Friday, July 19, 2019

Crushing the Demons (and crowding them out!)

As I continue to heal, I can feel the difference between my own thoughts and the thoughts and actions which have been imposed on me.

I am creating more room for my own true identity and this is crowding out the feelings which have terrorized me for so long.

As I stand up to my abusive parents (in my mind, because they are long dead), I can feel the visceral challenge.

With trembling body, I go out the door to run my errands.

I brace myself for the inevitable physical disorganization, but it does not come.

A bully will always back down when faced with courage and integrity.

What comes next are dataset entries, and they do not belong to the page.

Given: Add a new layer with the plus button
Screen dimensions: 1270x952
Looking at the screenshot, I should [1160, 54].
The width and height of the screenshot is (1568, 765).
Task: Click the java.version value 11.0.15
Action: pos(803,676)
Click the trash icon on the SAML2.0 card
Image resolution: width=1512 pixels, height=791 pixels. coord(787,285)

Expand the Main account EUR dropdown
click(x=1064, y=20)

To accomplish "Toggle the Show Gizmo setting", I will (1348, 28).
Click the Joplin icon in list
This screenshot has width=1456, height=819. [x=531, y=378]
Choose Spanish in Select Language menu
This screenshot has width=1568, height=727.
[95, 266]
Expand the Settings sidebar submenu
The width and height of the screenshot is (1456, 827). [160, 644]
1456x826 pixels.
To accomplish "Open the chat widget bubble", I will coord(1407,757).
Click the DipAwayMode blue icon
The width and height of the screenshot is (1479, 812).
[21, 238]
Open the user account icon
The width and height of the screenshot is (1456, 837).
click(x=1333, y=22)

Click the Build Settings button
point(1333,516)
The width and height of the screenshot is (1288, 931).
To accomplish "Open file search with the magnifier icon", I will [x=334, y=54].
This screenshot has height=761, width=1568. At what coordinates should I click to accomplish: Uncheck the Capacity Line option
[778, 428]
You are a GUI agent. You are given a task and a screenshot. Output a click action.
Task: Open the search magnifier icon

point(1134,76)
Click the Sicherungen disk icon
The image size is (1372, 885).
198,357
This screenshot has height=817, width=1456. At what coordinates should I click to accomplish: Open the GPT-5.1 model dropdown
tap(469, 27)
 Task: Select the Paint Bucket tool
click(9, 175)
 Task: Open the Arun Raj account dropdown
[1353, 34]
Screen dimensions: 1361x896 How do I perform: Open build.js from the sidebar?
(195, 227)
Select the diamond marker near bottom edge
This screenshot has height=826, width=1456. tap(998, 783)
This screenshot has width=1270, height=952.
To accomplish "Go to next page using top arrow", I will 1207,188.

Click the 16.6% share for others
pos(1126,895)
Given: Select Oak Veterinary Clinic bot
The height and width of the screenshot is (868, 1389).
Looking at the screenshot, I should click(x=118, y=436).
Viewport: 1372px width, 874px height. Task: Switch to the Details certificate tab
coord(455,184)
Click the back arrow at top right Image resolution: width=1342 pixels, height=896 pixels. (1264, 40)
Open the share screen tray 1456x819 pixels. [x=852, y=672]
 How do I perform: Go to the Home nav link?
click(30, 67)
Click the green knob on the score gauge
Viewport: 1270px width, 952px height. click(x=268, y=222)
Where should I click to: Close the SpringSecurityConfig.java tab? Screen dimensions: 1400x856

I am amazed when I return, that I was able to perform such a simple feat without backing down.

My heart rate is elevated, but I made it.

The next time is better.

I am finding my way back to competence and control of my body and of my life.

I am gaining the confidence which was hidden under the terror for so many years.

I am facing down my demons.

I begin to embody the hope that I will complete my many and delightful goals.

My self-criticism is ebbing away and instead I embrace self-compassion.

I trust myself.

I am able to follow through on what I desire to do.

I am able to do the little things.

I leave behind old associations and their negative effects.

I find new uplifting friends in new uplifting surroudnings.

I am able to sustain myself, physically, emotionally, financially.

My inner core of self-respect expands outward to all who meet me.

I love my new personhood and embrace it fully

I am no longer the terrorized littel girl of so any decades.

I, as a strong adult, have crushed the demons which caused so much despair and terror.

I live fully, confidently and happily.